BRIAN K. VAUGHAN (BKV): Thanks so much, man. And congrats on your book!
OPTIMOUS DOUCHE (OD): First let me say this is the most personal interview I've ever done. I was so moved by the final events of Y: THE LAST MAN it spurred me to no longer be an Ain't It Cool lurker and actually start contributing. So in a way you birthed Optimous Douche and I would not have a publishing deal for my graphic novel if it wasn't for my exposure as Optimous. So, thank you. To say the end of EX MACHINA means something to me is an understatement; how do you feel? Sorrow, remorse, asphyxiated euphoria?
Honestly, I mostly felt relief when I typed the last sentence of EX MACHINA. These days, very few new series get to survive for fifty-plus issues--especially "mature readers" books about jetpacks and the mechanics of local government--so I'm grateful to all the readers who helped us reach this conclusion I first pitched to WildStorm boss Jim Lee a million years ago. I'm really proud of the way we ended the series, so the only sadness I feel will be knowing that I no longer get to collaborate with Tony Harris, colorist J.D. Mettler, letterer Jared Fletcher, and editor Ben Abernathy, all of whom have worked on every single panel of every single issue since #1, which is a crazy rare occurrence in monthly comics.
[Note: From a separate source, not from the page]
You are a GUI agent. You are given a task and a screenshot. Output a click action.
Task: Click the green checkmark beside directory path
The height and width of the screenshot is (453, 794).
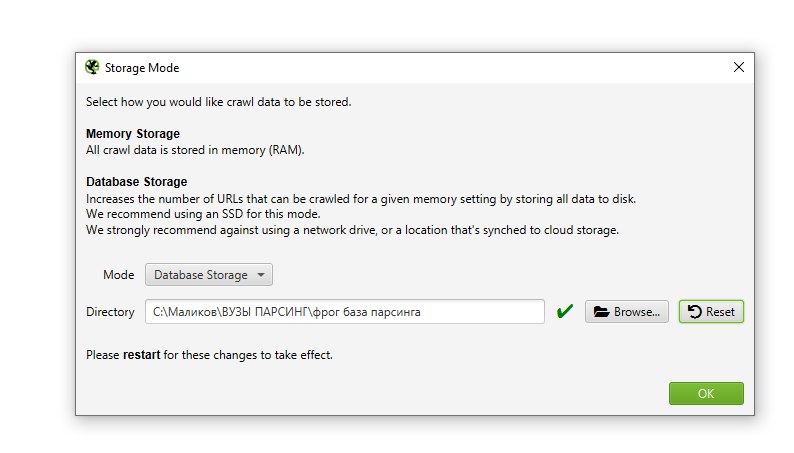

OD: You like to draw a firm line the sand with the finite nature of your books; is this choice editorially mandated, some form of comic masochism, or do you feed on the tears of your fans to fuel your next creative endeavor? Basically, why must it end? Why?????BKV: It's funny, comics are probably the only medium where a writer could frequently be asked, "Why do so many of your stories have endings?" But I know exactly what you mean! I've worked on comics like THE RUNAWAYS or THE HOOD, that were designed to hopefully continue indefinitely, and grow and change under new creators after I headed for the hills. But yeah, my past creator-owned work has always been finite, and I think my future creator-owned books all will be as well. It sucks that I'll never again get to write about Yorick Brown or the PRIDE OF BAGHDAD or now Mayor Hundred, but I hope those characters' endings make their stories more meaningful.
OD: Do you regret that all is coming to a close at issue 50 with so many plot threads still dancing in the air?BKV: By the last page of our double-sized Issue #50, I actually think every single plot thread will have at least been addressed, and more likely neatly tied up in a bow. A black, suicidally depressing bow...
OD: Which came first when you were dreaming up EX MACHINA: Hundred the politician, a man caught exactly in the middle on issues (like most Americans), or Hundred the super hero? Was one ever ancillary to the other in the overall message you wanted to convey?BKV: No, it was always a package deal. After 9/11, I knew I wanted to write about power and identity and the way Americans sometimes mythologize our leaders, which are all ideas that I thought the superhero genre could tackle particularly well. But it's Tony Harris who deserves all the credit for making the supernatural parts of the book feel grounded and real, and the dense political stuff feel kinetic and fun. As Tony and I have been working on this series over the last few years, it's been crazy to watch comic books and politics converge in the real world, culminating with the election of a President who grew up reading superhero comics before he ended up on the covers of them.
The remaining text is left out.